Infra-data analysis: blog #3
Modeling natural language

Historical perspective on the problem

After many advances of the natural language processing, GPT-2 already in 2019 demonstrating quite impressive possibilities of 'generative language like structures', the field of computer linguistics have been bursting with new insights and advancements in this area.
There are many advances in post-GPT-2 such as larger and more Powerful Models (Figure left):

GPT-3 was released in 2020 with 175 billion parameters, compared to GPT-2's 1.5 billion. This increase in parameters allowed GPT-3 to generate even more fluent and accurate language, perform a wider array of tasks without specific fine-tuning, and exhibit impressive zero-shot and few-shot learning capabilities.

Multimodal Models which are working beyond text, models like DALL-E and CLIP combined text and image processing, enabling new forms of content generation and understanding. These models demonstrated the ability to create images from textual descriptions and understand images in the context of textual information.

Transformer Architecture Enhancements are important as they have transformer variants. The introduction of the Transformer-XL allowed for better handling of long-term dependencies in text, while models like Reformer and BigGAN introduced more efficient ways to scale up transformers.

Sparse Transformers models reduce computational complexity by focusing on the most relevant parts of the input, which makes training large models more feasible

Yet the main question stays on the real capabilities of natural language processing tasks by LLMs (see Melanie Mitchell's work on this topic). 

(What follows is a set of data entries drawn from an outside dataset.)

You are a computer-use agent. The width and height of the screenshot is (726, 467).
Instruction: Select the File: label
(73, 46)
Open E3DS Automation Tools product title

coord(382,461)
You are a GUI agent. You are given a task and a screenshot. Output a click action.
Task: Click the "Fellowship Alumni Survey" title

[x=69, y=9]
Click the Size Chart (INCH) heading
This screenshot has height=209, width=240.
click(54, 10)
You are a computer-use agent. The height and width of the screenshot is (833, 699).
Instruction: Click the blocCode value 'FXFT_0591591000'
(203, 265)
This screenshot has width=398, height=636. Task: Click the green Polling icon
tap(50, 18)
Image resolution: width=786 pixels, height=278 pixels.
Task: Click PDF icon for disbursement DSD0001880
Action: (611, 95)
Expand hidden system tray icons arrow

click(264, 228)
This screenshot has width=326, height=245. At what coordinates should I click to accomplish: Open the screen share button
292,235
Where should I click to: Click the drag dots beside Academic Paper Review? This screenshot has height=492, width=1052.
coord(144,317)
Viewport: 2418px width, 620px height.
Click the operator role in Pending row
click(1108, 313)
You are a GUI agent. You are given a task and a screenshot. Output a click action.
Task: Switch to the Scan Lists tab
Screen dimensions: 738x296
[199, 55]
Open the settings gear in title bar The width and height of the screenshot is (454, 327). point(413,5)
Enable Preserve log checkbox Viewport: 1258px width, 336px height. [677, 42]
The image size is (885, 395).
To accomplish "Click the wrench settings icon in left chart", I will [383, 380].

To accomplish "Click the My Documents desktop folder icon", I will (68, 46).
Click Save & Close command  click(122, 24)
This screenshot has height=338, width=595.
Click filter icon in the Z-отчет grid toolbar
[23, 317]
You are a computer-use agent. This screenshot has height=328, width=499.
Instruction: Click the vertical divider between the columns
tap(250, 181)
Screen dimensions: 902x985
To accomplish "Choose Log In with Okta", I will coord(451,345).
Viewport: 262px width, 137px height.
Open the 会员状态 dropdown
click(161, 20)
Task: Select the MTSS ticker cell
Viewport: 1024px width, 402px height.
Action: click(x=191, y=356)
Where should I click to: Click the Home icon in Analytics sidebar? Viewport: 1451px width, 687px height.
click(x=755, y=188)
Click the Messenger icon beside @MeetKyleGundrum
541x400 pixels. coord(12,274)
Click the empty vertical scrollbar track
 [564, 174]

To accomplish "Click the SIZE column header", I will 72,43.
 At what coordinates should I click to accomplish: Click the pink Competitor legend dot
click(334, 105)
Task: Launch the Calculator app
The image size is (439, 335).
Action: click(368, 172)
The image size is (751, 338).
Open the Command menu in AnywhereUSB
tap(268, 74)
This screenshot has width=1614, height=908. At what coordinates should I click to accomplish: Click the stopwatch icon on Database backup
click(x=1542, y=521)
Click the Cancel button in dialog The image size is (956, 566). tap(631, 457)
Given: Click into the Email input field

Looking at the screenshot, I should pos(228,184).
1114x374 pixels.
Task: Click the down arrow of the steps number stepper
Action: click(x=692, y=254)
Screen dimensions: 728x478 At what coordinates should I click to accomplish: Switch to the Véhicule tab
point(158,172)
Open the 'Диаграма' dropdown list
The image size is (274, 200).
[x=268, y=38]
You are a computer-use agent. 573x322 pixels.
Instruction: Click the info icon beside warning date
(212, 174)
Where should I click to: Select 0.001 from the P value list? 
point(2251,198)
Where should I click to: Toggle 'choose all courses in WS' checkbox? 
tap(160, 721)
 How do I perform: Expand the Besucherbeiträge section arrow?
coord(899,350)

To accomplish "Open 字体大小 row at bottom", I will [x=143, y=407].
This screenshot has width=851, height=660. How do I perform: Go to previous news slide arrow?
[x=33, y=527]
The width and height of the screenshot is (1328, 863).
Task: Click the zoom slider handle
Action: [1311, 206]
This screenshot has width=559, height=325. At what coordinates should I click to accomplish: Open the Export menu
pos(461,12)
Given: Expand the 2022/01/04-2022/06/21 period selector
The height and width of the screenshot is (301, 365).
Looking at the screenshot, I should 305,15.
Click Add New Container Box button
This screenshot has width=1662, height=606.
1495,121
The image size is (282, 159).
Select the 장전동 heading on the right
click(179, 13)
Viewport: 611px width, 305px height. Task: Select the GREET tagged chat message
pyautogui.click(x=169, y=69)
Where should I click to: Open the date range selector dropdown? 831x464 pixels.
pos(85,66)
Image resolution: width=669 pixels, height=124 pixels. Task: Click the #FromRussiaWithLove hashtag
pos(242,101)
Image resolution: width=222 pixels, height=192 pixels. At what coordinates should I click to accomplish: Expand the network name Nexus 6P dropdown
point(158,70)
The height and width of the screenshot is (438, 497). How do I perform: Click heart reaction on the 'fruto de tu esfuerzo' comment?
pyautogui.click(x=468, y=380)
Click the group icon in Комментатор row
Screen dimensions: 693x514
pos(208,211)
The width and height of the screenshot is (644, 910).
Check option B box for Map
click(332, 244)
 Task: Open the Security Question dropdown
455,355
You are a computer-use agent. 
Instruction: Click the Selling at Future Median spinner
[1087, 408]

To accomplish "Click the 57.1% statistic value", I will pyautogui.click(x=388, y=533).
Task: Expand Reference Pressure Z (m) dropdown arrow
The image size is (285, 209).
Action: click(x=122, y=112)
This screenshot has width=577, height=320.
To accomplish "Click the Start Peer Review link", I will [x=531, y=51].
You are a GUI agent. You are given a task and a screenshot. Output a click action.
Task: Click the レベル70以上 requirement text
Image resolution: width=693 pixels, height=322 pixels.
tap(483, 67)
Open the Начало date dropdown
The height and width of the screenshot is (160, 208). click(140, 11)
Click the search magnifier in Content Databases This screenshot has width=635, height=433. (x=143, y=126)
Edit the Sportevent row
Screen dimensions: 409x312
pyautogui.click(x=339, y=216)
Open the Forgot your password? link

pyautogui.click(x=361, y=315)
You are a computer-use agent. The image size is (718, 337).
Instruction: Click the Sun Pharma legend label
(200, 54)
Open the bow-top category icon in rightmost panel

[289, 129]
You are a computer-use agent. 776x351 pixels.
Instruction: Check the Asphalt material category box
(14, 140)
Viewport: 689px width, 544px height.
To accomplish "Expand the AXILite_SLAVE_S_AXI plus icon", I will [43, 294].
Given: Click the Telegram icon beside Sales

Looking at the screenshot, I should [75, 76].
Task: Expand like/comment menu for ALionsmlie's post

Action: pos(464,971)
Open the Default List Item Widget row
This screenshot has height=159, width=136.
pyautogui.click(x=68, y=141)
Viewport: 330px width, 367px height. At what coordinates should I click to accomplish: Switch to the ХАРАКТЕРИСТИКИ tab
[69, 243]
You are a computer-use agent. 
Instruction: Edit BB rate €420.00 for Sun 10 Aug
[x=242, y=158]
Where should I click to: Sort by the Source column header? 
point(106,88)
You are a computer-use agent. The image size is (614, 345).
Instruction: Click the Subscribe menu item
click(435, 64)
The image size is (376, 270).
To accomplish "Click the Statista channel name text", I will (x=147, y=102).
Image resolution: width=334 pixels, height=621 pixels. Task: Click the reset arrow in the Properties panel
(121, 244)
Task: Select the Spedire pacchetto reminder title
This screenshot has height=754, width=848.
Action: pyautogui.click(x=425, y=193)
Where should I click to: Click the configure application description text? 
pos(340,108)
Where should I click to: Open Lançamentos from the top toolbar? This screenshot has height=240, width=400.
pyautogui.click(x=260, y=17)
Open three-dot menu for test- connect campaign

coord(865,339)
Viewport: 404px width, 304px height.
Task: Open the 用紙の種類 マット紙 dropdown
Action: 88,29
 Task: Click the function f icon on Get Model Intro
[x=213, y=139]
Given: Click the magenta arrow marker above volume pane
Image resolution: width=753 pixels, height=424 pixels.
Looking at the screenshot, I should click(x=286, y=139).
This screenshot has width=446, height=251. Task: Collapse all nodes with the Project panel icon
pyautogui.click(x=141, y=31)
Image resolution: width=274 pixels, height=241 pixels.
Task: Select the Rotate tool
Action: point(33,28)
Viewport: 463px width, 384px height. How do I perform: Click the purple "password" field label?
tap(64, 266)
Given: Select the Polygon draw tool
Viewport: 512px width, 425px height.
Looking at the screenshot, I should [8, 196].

Examples of n-arity structures in language

All human language systems inherit tree-like structures, which are known in generative linguistics schools (Chomsky). These linguistic structures are important to parse the language data for creating sense-making parsed amounts of information.  Semantic (or in general language, sense-making) level is connected to syntactic level, hence at tokenisation at each level (from syntactic to lexical levels where the tokenisation is usually happening) will be connected to further levels of splitting into tokens or language patterns.